No pennies for Tenpenny

Following up on my earlier piece about anti-vaxer Sherri Tenpenny, I’m pleased to report that all the commercial venues that were booked for her potentially lucrative “seminars” have cancelled. It appears the bookings were made by her Australian contact, pro-disease advocate Stephanie Messenger, under the name of a bogus anti-SIDS charity. Apparently, charges of to $200 a head were proposed.

What free speech issues arise here? As I argued previously, I don’t support a ban on Tenpenny visiting Australia, and having come here, she should be free to organize and address public meetings, open to anyone to attend (and heckle!). But there’s no reason to permit her to make money out of her evil lies. As regards potential venues, if they take her money, they are complicit in her activities.

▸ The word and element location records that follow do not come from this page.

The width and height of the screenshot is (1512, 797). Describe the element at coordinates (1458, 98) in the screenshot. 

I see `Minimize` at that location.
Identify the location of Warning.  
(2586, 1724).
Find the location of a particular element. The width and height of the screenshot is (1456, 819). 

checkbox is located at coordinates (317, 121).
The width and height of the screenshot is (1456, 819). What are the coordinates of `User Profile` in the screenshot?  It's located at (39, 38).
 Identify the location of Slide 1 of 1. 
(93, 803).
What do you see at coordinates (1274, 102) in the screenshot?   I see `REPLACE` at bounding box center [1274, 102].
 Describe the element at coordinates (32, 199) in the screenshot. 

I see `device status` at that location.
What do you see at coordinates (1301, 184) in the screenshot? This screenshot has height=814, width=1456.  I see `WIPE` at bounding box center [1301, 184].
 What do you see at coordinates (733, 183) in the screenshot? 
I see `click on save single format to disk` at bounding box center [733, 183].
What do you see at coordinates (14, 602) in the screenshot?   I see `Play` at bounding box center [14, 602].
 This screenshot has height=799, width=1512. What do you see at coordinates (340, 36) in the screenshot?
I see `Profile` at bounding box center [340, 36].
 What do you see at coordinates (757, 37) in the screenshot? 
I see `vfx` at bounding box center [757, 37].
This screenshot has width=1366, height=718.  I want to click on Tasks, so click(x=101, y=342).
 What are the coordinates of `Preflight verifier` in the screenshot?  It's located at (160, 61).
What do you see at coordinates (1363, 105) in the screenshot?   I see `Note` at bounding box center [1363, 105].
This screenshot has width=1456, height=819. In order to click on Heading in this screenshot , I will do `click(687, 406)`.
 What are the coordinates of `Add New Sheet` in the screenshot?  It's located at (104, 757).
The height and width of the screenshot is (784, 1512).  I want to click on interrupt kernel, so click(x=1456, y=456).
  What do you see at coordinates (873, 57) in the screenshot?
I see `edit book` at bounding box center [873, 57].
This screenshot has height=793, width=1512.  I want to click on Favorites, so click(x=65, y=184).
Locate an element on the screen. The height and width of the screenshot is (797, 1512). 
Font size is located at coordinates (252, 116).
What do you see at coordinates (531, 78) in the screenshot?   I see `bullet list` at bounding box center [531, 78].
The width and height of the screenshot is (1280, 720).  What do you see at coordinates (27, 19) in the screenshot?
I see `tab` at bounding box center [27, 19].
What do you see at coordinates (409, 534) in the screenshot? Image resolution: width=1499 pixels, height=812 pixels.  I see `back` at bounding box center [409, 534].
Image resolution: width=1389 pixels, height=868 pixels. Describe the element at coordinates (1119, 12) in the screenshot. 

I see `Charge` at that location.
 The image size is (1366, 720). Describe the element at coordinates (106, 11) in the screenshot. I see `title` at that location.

It’s worth observing that this balance only works if there is a substantial public sphere in which freedom of expression is guaranteed, leaving private businesses to make their own choices on matters like venue hire. The privatised world favored by propertarians is one in which freedom of speech and thought is subordinated to the rights of property owners. In the US, for example, the absolutist opposition to government restrictions on free speech goes hand in hand with the right of employers and landlords to sack or evict anyone whose opinions (or even abstinence from favored political organizations) they don’t like.